What you should do
Please retype the entries exactly as they stand, leaving out any pictures.

Source data
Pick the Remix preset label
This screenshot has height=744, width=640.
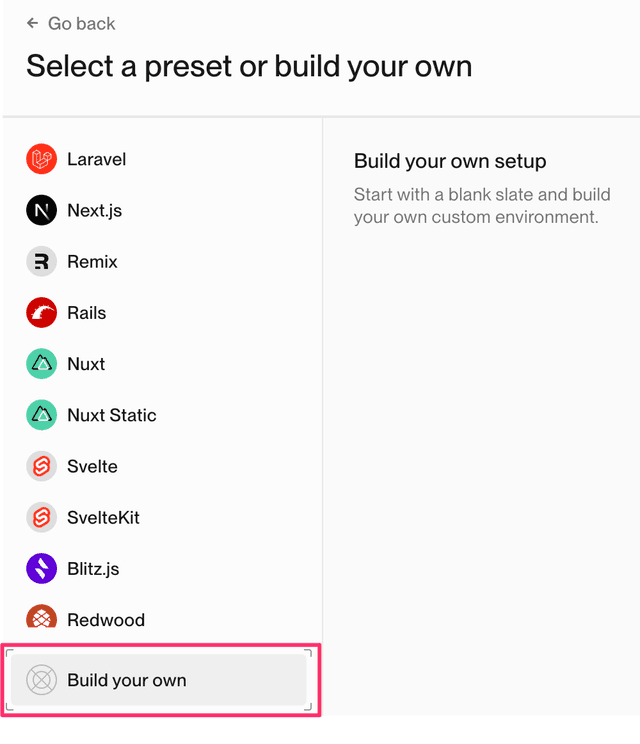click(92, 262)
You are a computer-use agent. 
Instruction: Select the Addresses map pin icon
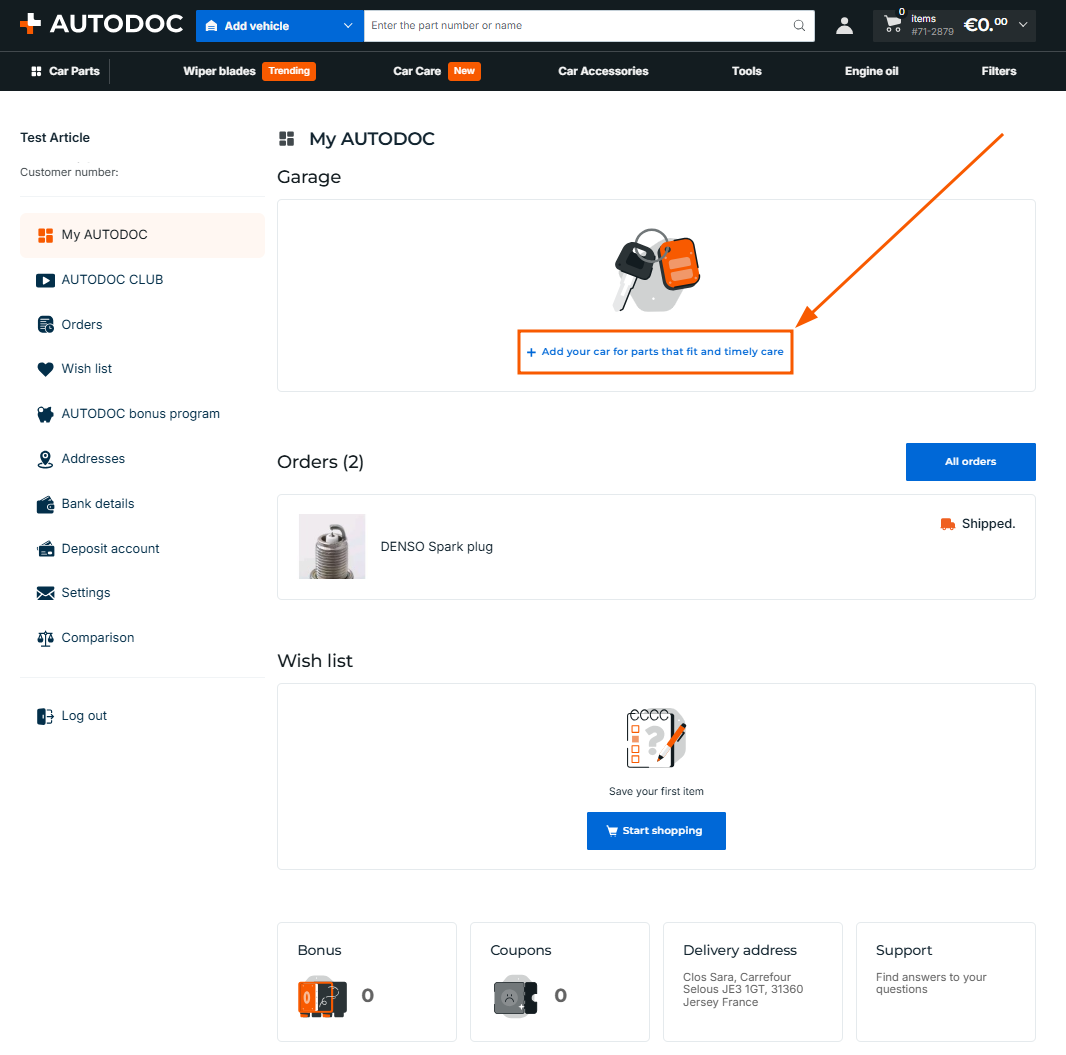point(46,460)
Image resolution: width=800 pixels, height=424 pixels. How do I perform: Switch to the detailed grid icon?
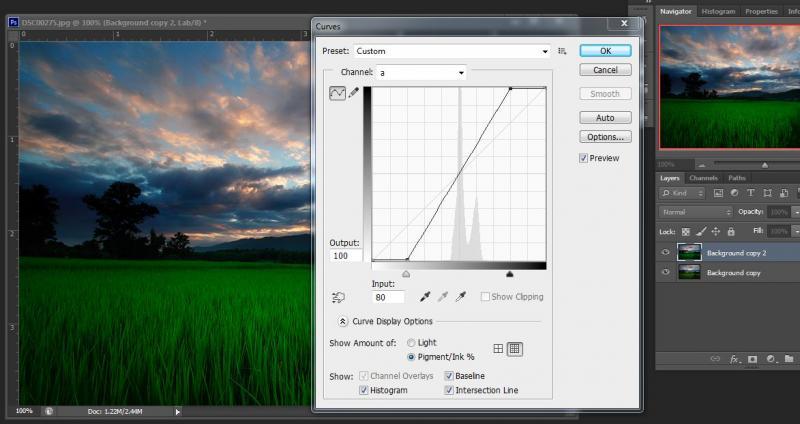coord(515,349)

Response below
Pick the Remix preset label
This screenshot has height=744, width=640.
click(92, 262)
You are a computer-use agent. 
Instruction: Select the Addresses map pin icon
point(46,460)
Image resolution: width=800 pixels, height=424 pixels. How do I perform: Switch to the detailed grid icon?
coord(515,349)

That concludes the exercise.